Give back, unchanged, every line of the records from the very first one through the line containing "Action: click(19, 771)", with both ends included.

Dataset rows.
________________________________________

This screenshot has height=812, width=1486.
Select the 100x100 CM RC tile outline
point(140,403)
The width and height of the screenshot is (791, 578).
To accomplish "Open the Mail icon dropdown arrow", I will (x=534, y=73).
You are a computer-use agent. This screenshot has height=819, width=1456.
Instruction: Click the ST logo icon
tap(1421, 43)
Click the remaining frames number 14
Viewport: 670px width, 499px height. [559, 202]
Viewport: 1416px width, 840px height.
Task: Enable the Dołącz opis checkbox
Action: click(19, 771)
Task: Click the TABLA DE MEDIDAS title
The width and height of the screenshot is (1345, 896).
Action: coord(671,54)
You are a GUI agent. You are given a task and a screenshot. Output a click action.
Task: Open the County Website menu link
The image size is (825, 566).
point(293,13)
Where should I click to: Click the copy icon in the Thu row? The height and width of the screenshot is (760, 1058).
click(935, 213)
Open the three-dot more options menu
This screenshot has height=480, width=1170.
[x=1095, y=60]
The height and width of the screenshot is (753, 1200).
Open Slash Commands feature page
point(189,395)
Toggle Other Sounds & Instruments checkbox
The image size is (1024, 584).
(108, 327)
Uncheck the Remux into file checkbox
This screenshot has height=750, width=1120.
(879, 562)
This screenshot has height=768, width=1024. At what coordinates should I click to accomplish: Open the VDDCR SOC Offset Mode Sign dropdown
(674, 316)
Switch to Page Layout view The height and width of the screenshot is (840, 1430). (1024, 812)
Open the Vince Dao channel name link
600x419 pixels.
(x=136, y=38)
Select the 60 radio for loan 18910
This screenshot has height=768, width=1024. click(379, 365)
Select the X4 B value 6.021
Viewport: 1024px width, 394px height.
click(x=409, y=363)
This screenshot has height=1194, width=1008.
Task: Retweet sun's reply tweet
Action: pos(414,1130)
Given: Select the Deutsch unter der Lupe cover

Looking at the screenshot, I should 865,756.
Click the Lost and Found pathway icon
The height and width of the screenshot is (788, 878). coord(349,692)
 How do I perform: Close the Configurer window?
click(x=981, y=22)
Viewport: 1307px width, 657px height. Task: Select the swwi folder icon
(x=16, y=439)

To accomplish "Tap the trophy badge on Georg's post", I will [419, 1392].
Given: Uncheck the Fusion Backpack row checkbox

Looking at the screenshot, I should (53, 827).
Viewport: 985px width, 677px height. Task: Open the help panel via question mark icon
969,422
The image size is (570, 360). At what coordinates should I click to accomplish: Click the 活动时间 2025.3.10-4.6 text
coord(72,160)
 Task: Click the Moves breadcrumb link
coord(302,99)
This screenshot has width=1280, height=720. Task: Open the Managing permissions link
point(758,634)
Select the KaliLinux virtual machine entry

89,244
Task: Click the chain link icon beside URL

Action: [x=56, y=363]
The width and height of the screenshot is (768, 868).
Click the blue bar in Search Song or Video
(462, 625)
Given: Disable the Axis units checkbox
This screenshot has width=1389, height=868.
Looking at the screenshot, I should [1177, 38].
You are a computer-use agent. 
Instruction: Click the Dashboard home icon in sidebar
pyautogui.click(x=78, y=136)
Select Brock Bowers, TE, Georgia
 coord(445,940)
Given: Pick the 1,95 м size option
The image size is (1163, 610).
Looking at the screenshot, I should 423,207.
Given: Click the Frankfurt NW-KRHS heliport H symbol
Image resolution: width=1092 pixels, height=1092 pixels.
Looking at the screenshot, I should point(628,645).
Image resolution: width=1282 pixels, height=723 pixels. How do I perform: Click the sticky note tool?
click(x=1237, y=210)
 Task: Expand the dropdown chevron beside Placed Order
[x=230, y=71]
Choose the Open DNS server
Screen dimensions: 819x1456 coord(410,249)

________________________________________

WRITTEN SOLUTION.
This screenshot has height=812, width=1486.
Select the 100x100 CM RC tile outline
point(140,403)
The width and height of the screenshot is (791, 578).
To accomplish "Open the Mail icon dropdown arrow", I will (x=534, y=73).
You are a computer-use agent. This screenshot has height=819, width=1456.
Instruction: Click the ST logo icon
tap(1421, 43)
Click the remaining frames number 14
Viewport: 670px width, 499px height. [559, 202]
Viewport: 1416px width, 840px height.
Task: Enable the Dołącz opis checkbox
Action: click(19, 771)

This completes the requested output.